## READING PASSAGE
+ + + + + + +
Monday, June 16, 2008

straight truth from a southern baptist mouth

i ran across the following quote by jimmy draper, former president of the southern baptist convention, on the missio dei blog.

“We have reached a place that our spiritual forefathers feared. We need to admit that the problem with America today is not the government or the politicians. It is not Hillary Clinton or Barack Obama or John McCain. It’s not the senators or representatives. The problem is not the educational system or the economy. It’s not the liberals or the abortionists. The problem lies with us.

We conservatives claim to have the truth and we think we are rich in spiritual position and power, but yet we are cold, complacent, impotent and unattractive, and irrelevant to the world.

I hate to say it, but we are not plateaued. We’re not even just declining. We’re in a free fall. You know why we don’t win the lost? Because we don’t like them. They are different from us. We don’t care for them. We have no real love for them.

People just don’t touch eternity when they are around us. We’re too self-absorbed.”
+ + + + + + +
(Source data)
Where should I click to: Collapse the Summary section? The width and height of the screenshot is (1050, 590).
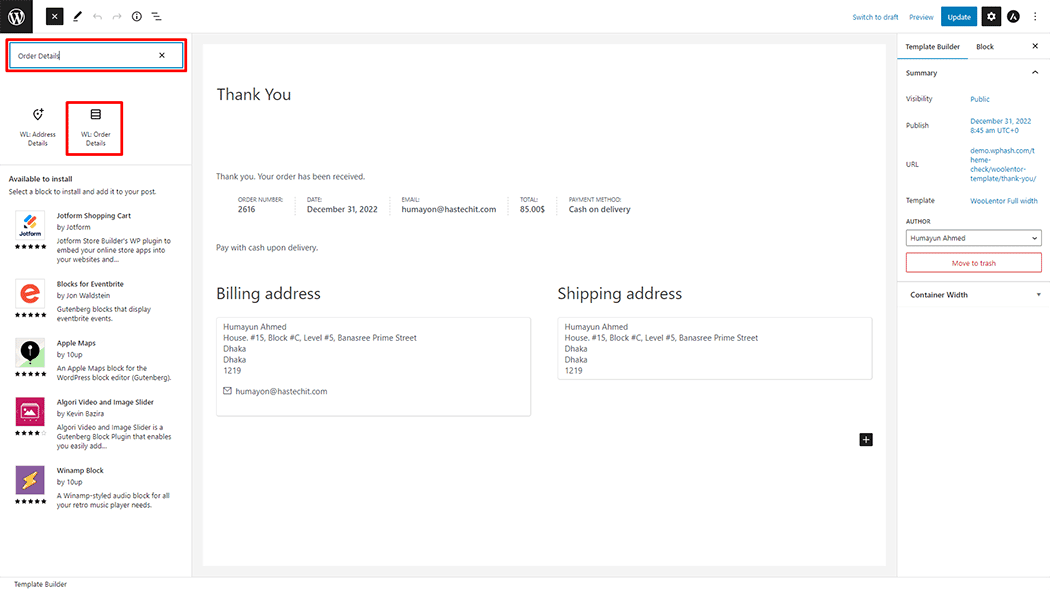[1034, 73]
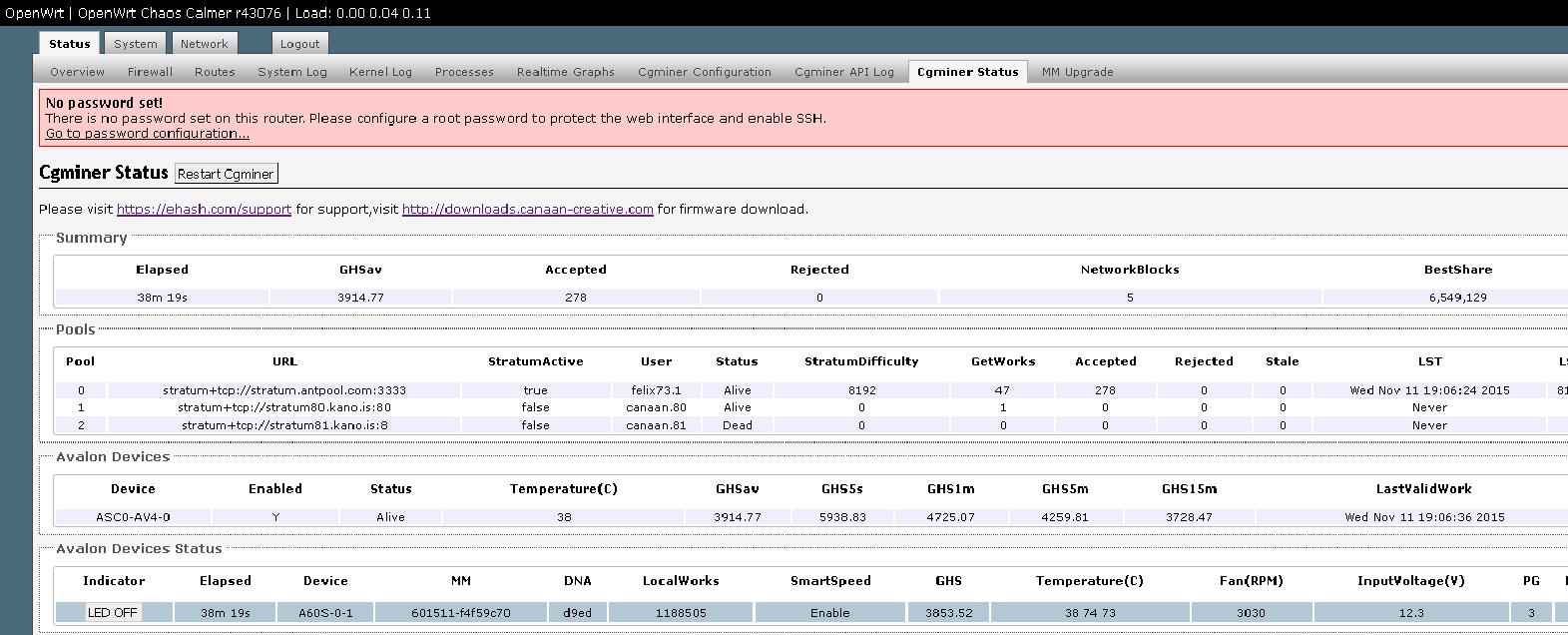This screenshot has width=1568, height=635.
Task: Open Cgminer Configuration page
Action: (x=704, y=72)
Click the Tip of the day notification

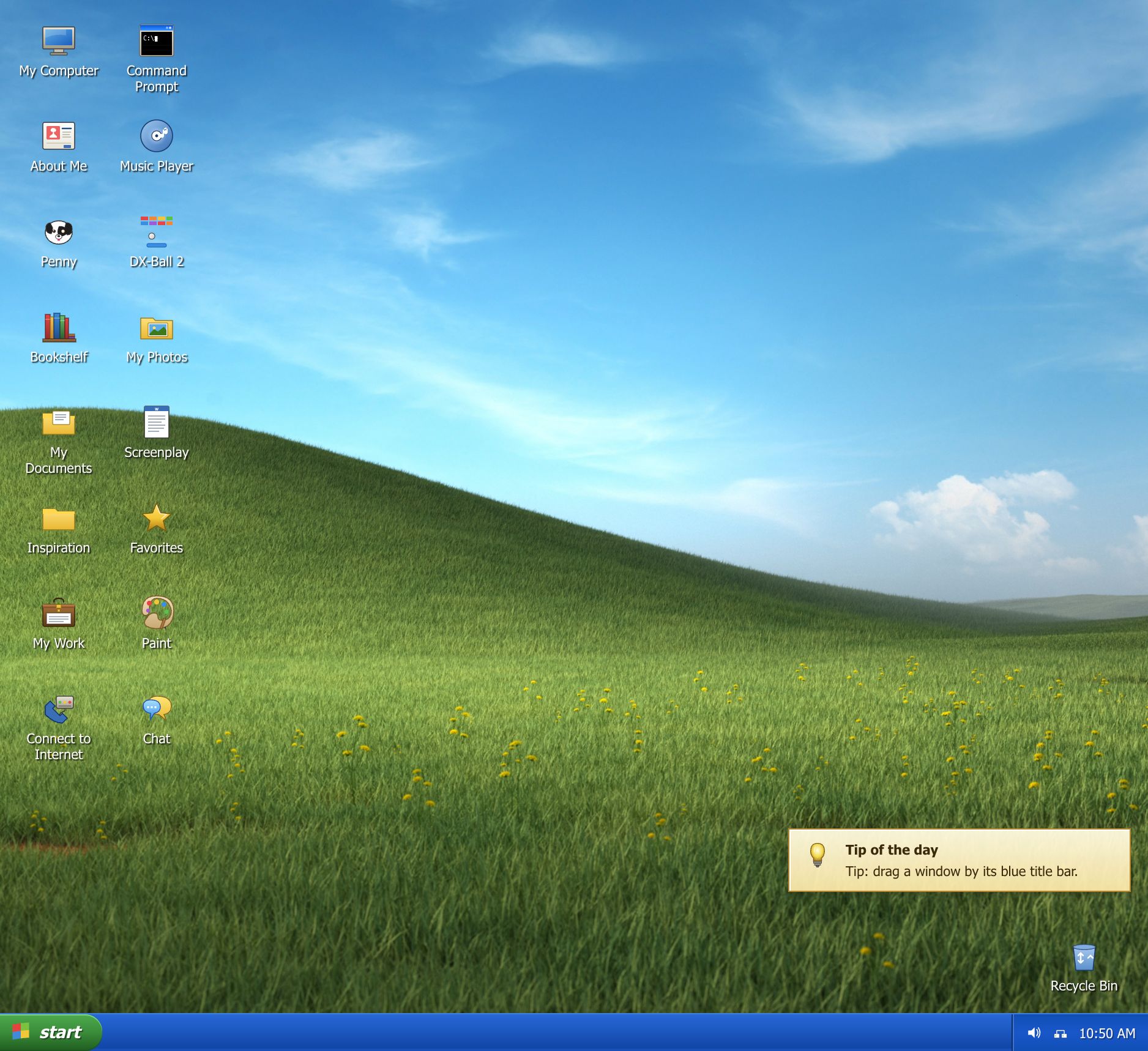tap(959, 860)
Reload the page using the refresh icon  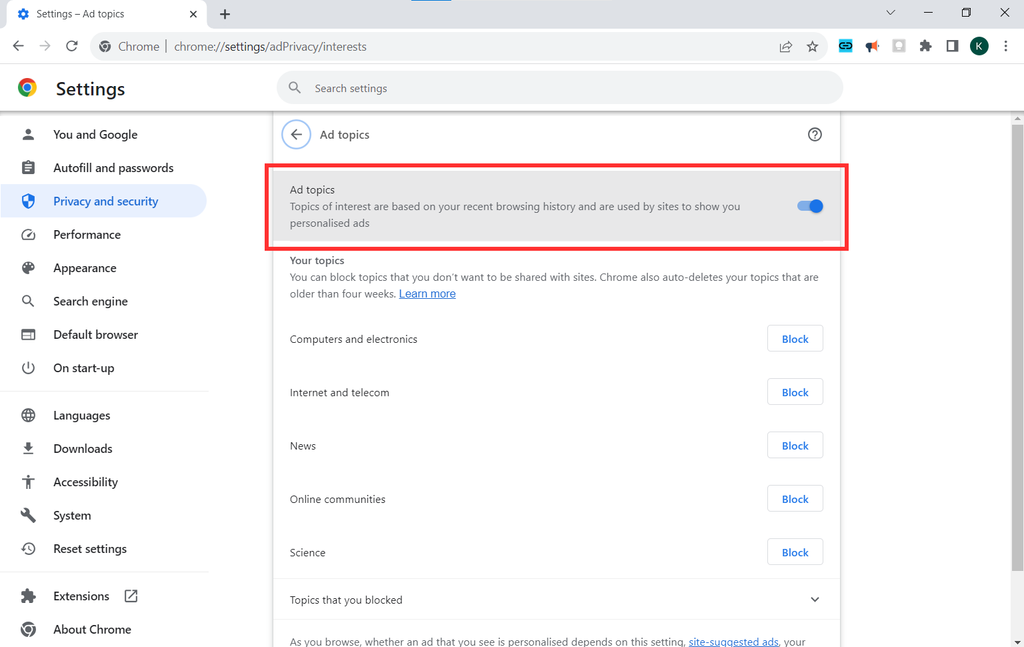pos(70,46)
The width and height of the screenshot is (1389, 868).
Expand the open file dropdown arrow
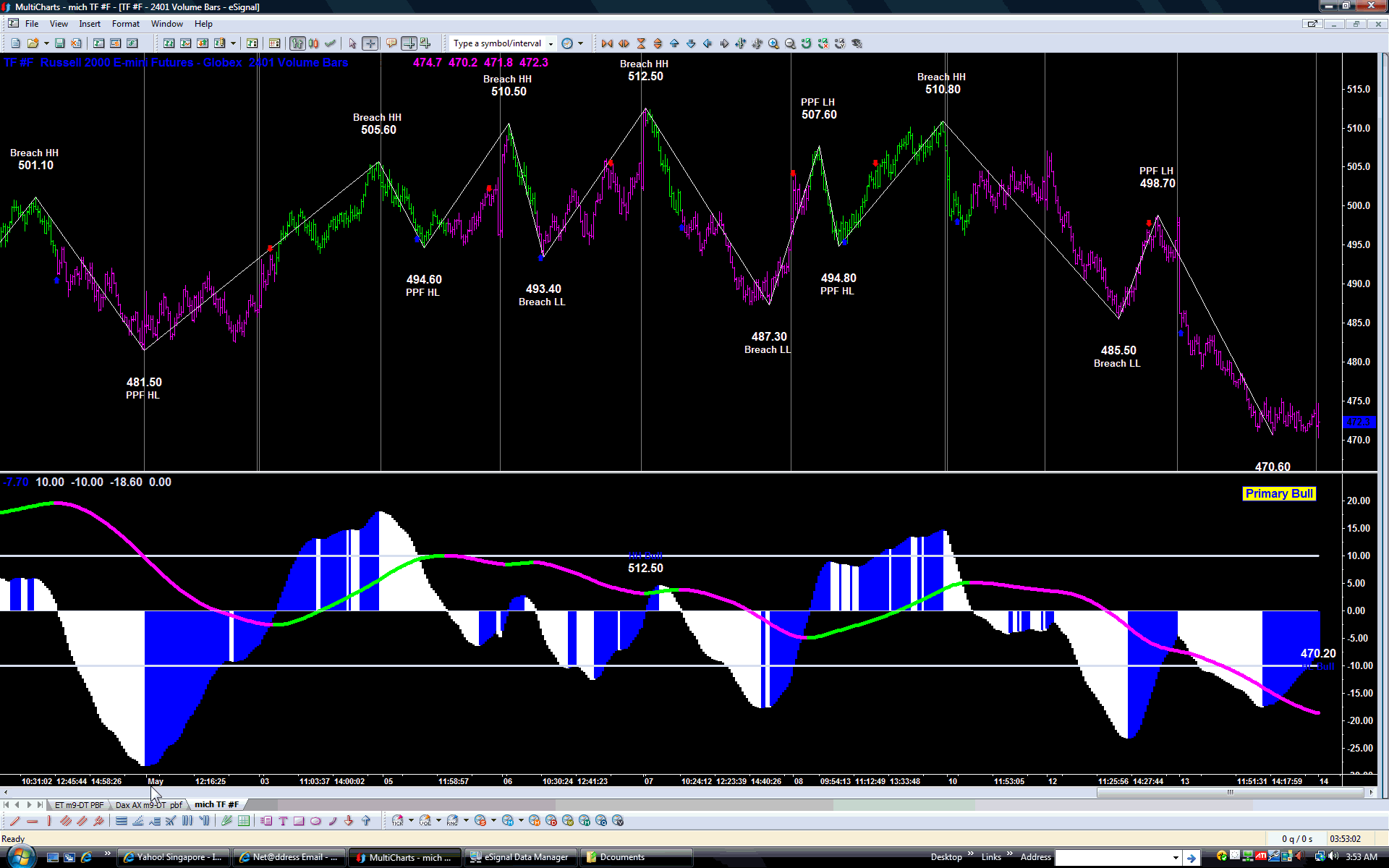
+ + + + + + +
## WORK TO COMPLETE
A - In the blog post quoting Jimmy Draper, list every person the quote names as not being the problem with America.
B - Extend the blog post about Jimmy Draper's quote beyond its final line.
These entries have no connection to the blog post.

## RESULTS BY TASK
A - Hillary Clinton, Barack Obama, John McCain

B -
i don't know about you, but when i read this my mis-formed jaw about hit the floor. i expect this kind of commentary from the will campbells and agent bs of the world. not from a former sbc president.

ht: missio dei and steve k's google recommendations.

5 comments:

Agent B said...

Self-absorbed indeed.

I'm hearing a few higher-ups in conservative churches give similar rants, but thus far it's just lip service.

I have yet to see any cultural change from within. Maybe it just takes a lot of time.

kristi said...

it would be really great (shocking in fact) if, like agent b says, the SBC and other conservatives will actually get off their butts and put action to these words.

having grown up SB, i'm too cynical to think this is hopeful. but you never know...after all, it is better than the usual holier-than-thou rants.

g13 said...

maybe i'm a little too optimistic here, but the evangelical commitment to repentance as well as the movement's past history of missiological adaptation leads me to believe that such changes within the sbc and mainstream evangelicalism are indeed possible.

a year or so ago on the back page of christianity today, philip yancey affirmed, in an article focused on christian social action, that one of the reasons that he loves evangelicals is that "once you get them past condemnation you can get them to do anything." i think evangelical engagement in issues such as slavery, women's suffrage and (hopefully) contemporary human trafficking supports yancey's assertion.

of course, my belief in the evolutionary capabilities of evangelicalism could indeed be wrong. but i'll let history, rather than my own doubt, be the ultimate judge of such matters.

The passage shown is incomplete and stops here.